The main objective being investigated was whether molnupiravir reduced the risk of hospitalization or death. Secondary objectives (planned outcome measures that are not as important as the primary outcome but are still of interest in evaluating the effect of an intervention [4]) related to recovery time and symptoms. Patients reported outcomes using an online diary for 28 days of follow-up.
No benefits were seen in hospitalization or death rates between the molnupiravir group and the control group.
In the group treated with molnupiravir there were 105 cases of death or hospitalization (0.8%), while in the control group there were 98 cases of death or hospitalization (0.8%).
Participants receiving molnupiravir reported more favorable outcomes for a variety of secondary outcomes in this study. The average median duration of illness in patients taking molnupiravir was nine days compared to 15 days in the control group. Using a statistical model that accounted for the range of recovery times in both groups, the authors found that patients taking molnupiravir recovered an average of 4.2 days faster compared to patients in the control group.
Furthermore, seven patients in the control group did not achieve recovery within 28 days of follow-up. Modestly fewer patients who were treated with molnupiravir sought additional medical care after the trial (20% of molnupiravir patients compared to 24% of the control group).

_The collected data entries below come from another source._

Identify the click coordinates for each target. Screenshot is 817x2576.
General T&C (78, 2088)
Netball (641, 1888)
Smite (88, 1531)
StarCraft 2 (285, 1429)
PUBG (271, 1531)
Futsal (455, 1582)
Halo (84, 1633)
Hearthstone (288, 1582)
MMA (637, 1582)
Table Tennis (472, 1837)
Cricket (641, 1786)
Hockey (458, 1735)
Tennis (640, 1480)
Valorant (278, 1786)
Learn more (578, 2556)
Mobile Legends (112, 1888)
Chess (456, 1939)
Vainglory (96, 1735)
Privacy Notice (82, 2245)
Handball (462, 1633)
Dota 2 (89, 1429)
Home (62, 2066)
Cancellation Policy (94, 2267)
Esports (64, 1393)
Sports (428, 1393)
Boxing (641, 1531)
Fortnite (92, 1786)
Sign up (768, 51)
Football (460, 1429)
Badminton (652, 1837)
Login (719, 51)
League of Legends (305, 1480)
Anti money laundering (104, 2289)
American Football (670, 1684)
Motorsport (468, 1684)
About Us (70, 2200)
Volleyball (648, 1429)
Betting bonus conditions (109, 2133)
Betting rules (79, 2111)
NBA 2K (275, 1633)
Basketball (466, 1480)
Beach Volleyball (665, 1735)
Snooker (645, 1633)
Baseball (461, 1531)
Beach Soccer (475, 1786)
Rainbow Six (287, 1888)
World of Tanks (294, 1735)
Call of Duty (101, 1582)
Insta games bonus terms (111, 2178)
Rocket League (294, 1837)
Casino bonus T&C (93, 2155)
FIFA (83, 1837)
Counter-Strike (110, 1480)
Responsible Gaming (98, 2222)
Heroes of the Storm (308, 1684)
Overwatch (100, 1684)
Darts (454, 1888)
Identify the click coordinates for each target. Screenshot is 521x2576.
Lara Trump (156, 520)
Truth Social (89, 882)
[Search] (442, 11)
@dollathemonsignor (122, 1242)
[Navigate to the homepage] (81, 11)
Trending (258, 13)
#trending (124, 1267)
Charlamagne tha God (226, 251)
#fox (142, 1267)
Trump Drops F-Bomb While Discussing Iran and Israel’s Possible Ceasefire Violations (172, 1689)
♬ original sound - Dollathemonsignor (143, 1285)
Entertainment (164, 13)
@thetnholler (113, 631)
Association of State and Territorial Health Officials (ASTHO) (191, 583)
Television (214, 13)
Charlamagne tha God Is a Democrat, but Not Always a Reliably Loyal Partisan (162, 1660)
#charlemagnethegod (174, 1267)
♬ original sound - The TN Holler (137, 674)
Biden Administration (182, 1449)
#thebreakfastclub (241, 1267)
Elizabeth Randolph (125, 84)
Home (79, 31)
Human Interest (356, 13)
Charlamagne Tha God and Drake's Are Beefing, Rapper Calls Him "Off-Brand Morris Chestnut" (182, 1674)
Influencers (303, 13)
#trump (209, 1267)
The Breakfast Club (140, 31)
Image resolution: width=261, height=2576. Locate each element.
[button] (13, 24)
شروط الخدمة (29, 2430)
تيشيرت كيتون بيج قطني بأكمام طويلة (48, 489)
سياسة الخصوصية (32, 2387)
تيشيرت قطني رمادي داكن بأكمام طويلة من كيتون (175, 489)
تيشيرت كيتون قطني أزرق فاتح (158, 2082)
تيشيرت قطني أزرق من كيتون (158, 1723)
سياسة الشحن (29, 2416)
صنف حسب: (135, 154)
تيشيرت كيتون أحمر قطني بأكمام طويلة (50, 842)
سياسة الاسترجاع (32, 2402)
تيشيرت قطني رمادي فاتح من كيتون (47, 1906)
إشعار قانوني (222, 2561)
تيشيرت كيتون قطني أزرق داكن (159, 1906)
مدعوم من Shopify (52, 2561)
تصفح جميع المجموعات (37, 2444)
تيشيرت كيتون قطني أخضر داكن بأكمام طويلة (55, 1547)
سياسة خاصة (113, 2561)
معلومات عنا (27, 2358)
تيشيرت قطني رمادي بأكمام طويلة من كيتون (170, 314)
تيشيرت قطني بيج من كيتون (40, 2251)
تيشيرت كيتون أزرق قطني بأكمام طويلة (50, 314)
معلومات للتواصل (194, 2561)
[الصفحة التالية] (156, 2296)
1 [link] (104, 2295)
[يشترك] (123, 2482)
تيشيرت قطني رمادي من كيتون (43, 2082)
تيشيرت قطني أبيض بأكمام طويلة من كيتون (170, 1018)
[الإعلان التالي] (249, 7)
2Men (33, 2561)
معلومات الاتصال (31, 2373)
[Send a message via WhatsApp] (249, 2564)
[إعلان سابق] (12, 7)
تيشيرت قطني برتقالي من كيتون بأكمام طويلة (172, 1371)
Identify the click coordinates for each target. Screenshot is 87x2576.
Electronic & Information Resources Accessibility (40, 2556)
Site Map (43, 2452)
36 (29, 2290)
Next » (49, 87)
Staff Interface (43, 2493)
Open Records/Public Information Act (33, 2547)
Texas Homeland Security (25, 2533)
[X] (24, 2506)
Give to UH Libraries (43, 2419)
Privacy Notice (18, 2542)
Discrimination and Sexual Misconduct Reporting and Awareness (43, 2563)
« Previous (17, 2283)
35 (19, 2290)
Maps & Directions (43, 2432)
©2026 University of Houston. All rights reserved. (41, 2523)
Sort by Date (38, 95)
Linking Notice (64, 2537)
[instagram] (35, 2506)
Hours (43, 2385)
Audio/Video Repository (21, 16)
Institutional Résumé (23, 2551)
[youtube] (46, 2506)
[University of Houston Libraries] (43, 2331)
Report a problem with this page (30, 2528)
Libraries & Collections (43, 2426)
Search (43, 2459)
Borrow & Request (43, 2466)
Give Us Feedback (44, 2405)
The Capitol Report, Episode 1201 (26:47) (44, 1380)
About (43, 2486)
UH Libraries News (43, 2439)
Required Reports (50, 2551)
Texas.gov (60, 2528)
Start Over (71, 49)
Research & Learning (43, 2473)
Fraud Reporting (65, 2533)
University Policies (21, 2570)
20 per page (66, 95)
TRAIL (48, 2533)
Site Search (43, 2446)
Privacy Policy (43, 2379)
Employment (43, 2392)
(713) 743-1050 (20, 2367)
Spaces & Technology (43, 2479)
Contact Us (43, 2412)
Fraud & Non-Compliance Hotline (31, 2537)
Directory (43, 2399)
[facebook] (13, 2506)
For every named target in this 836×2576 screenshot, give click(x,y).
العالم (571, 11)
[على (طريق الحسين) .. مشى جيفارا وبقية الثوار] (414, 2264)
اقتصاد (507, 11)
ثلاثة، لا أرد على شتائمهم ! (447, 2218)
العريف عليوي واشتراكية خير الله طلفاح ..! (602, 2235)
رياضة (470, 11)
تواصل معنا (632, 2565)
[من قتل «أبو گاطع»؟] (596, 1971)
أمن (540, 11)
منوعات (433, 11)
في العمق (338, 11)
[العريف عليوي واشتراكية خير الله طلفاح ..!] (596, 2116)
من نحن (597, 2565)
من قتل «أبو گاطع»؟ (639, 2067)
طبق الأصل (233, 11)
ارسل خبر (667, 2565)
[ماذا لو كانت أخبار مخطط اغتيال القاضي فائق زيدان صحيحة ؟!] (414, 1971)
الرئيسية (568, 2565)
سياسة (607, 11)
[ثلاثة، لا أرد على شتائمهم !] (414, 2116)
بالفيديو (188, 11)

“As countries advance their strategies to manage successive waves of COVID-19 infections, the issue of antibiotic resistance must not be forgotten. While it is essential to ensure that patients who are likely to benefit from treatment with antiviral treatments, such as molnuvirapir, receive them; Using antivirals to treat patients who are unlikely to benefit carries the risk of further driving antimicrobial resistance, wasting resources, and exposing people to unnecessary harm. "Therefore, our study contributes to the valuable evidence base on who should not be treated with these precious newly discovered agents, to empower doctors to make decisions based on solid evidence when prescribing treatments for COVID-19 infections." says study co-author Professor Ly-Mee Yu, University of Oxford, UK.
The authors caution that the benefits of molnupiravir use should be considered in the context of the burden on healthcare services and cost-effectiveness. Further health and economic analyzes are underway, and participants are still being monitored to determine the effect of molnupiravir treatment for COVID-19 on long-term symptoms. The authors also acknowledge that the open-label design of the trial means they were unable to estimate the positive effect of molnupiravir on symptoms resulting from any placebo effect. However, this limitation is unlikely to affect the trial’s primary outcome of non-elective hospitalization and/or death.
Writing in a linked comment, Professor Michael Kidd, Australian Government Department of Health and Aged Care, Canberra, Australia, who was not involved in the study, says: "Butler and colleagues acknowledge that their findings may be " less applicable." " in people with COVID-19 who are clinically extremely vulnerable. We would go a step further and urge caution when trying to apply the findings of this study to those at highest risk of complications from COVID-19. Although PANORAMIC was not powered for secondary outcomes , there are important policy implications for the study’s secondary endpoints. The trial showed that adding molnupiravir to usual care resulted in faster recovery time and reduced detection and viral load (in a small virology substudy). The shortened and sustained reduction in symptoms, together with the effects on viral clearance, could be an important consideration in high-risk settings, such as nursing homes, in terms of potentially minimizing the spread of infection among people of high risk. “Molnupiravir could also provide benefits to healthcare systems, especially during community surges, by potentially allowing healthcare workers to safely return to work sooner.”